BDA3 Chapter 5 Exercise 8
Here’s my solution to exercise 8, chapter 5, of Gelman’s Bayesian Data Analysis (BDA), 3rd edition. There are solutions to some of the exercises on the book’s webpage.
Let \(p_m(\theta)\), \(m = 1, \dotsc, M\), be conjugate prior densities for the likelihood \(y \mid \theta\), and \(\lambda_m \in [0, 1]\) such that \(\sum_1^M \lambda_m = 1\). We show that \(p(\theta) := \sum_{m = 1}^M \lambda_m p_m(\theta)\) is also a conjugate prior. This follows from the calculation of the posterior:
\[ \begin{align} p (\theta \mid y) &\propto p (y \mid \theta) p(\theta) \\ &= p (y \mid \theta) \sum_1^M \lambda_m p_m(\theta) \\ &= \sum_1^M \lambda_m p(y \mid \theta) p_m(\theta) \\ &= \sum_1^M \lambda_m p_m(y) p_m (\theta \mid y) \\ &= \sum_1^M \lambda_m' p_m (\theta \mid y) , \end{align} \]
where \(\lambda_m' := \lambda_m p_m (y)\).
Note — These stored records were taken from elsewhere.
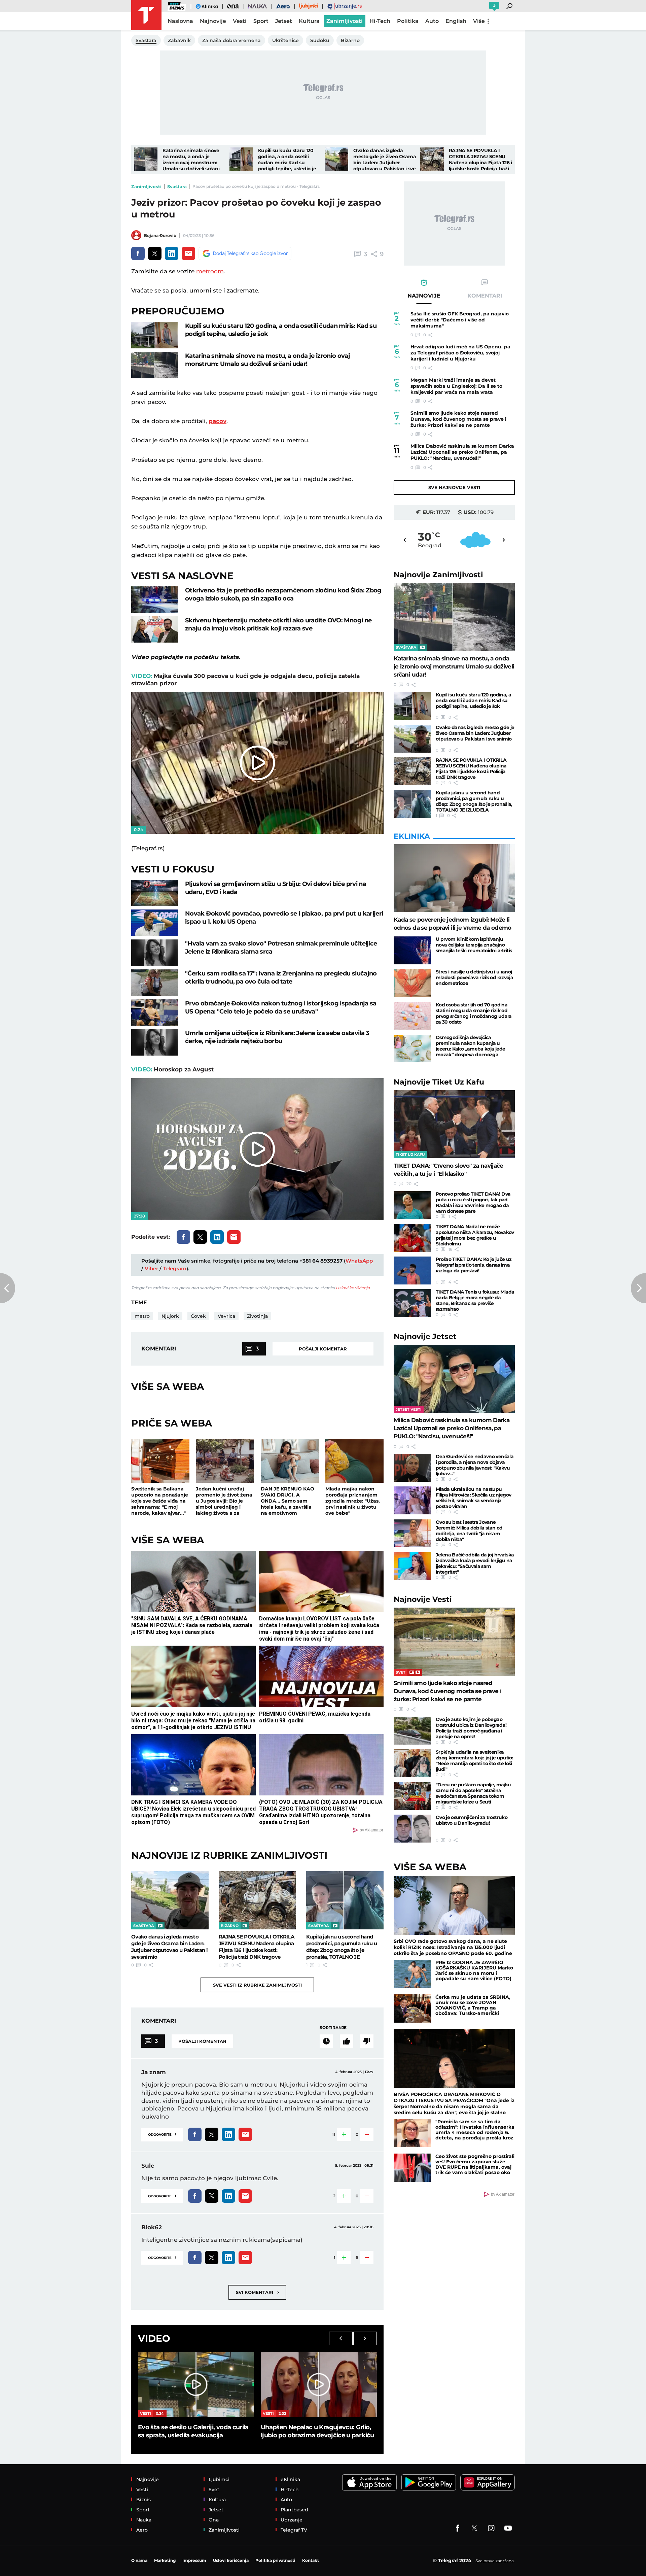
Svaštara (177, 186)
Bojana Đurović (160, 235)
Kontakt (310, 2560)
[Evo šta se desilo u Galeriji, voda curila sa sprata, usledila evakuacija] (196, 2384)
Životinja (257, 1316)
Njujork (170, 1316)
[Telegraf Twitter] (474, 2528)
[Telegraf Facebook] (457, 2528)
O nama (139, 2560)
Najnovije (438, 574)
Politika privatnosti (275, 2560)
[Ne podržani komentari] (366, 2041)
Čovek (198, 1316)
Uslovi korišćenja (353, 1287)
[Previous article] (7, 1288)
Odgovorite (162, 2134)
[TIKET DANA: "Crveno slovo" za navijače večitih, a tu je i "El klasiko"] (454, 1124)
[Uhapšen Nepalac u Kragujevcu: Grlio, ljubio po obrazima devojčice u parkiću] (319, 2384)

Since each term \(p_m(\theta \mid y)\) has the same parametric form as \(p_m(\theta)\), the posterior has the same parametric form as the prior, \(\sum_1^M \lambda_m p_m(\theta)\).
To apply this to a concrete example, suppose \(y \mid \theta \sim \dnorm(\theta, 1)\), where \(\theta\) is mostl likely near \(1\) with standard deviation of 0.5 but has some probability of being near -1, still with standard deviation 0.5. Let’s calculate the posterior after 10 observations with mean -0.25.
mu_pos <- 1
sd_pos <- 0.5
lambda_pos <- 0.8
mu_neg <- -1
sd_neg <- 0.5
lambda_neg <- 1 - lambda_pos
prior <- tibble(
theta = seq(-3, 3, 0.01),
density_pos = dnorm(theta, mu_pos, sd_pos),
density_neg = dnorm(theta, mu_neg, sd_neg),
density = lambda_pos * density_pos + lambda_neg * density_neg
)
The posterior for each mixture component can be calculated using equation 2.12 (page 42). In particular,
\[ \begin{align} p^\pm (\theta \mid \bar y) &= \dnorm( \theta \mid \mu_{10}^\pm, \sigma_{10}^\pm) , \end{align} \]
where
n <- 10
ybar <- -0.25
sigma <- 1
sd_10_pos <- 1 / sqrt(1 / sd_pos^2 + n / sigma^2)
mu_10_pos <- (mu_pos / sd_pos^2 + n * ybar / sigma^2) / (1 / sd_10_pos^2)
sd_10_neg <- 1 / sqrt(1 / sd_neg^2 + n / sigma^2)
mu_10_neg <- (mu_neg / sd_neg^2 + n * ybar / sigma^2) / (1 / sd_10_neg^2)
This gives us positive and negative means of 0.107, -0.464, respectively, and stanard deviations both equal to 0.267.
In order to find the full posterior distribution, we also need the posterior mixture proportions. These are given by
py_pos <- dnorm(ybar, mu_pos, sqrt(sd_pos^2 + sigma^2 / n))
lambda_prime_pos0 <- lambda_pos * py_pos
py_neg <- dnorm(ybar, mu_neg, sqrt(sd_neg^2 + sigma^2 / n))
lambda_prime_neg0 <- lambda_neg * py_neg
normaliser <- lambda_prime_pos0 + lambda_prime_neg0
lambda_prime_pos <- lambda_prime_pos0 / normaliser
lambda_prime_neg <- lambda_prime_neg0 / normaliser
This gives positive and negative weights of 48.94%, 51.06%, respectively.
We’ll calculate the normalised posterior density on a grid between [-3, 3].
granularity <- 0.01
posterior <- tibble(
theta = seq(-3, 3, granularity),
density_pos = dnorm(theta, mu_10_pos, sd_10_pos),
density_neg = dnorm(theta, mu_10_neg, sd_10_neg),
density_unnormalised = lambda_prime_pos * density_pos + lambda_prime_neg * density_neg,
density = density_unnormalised / sum(density_unnormalised * granularity)
)
This posterior looks like a ‘hunchback normal’ distribution, with the two modes being much less distinct.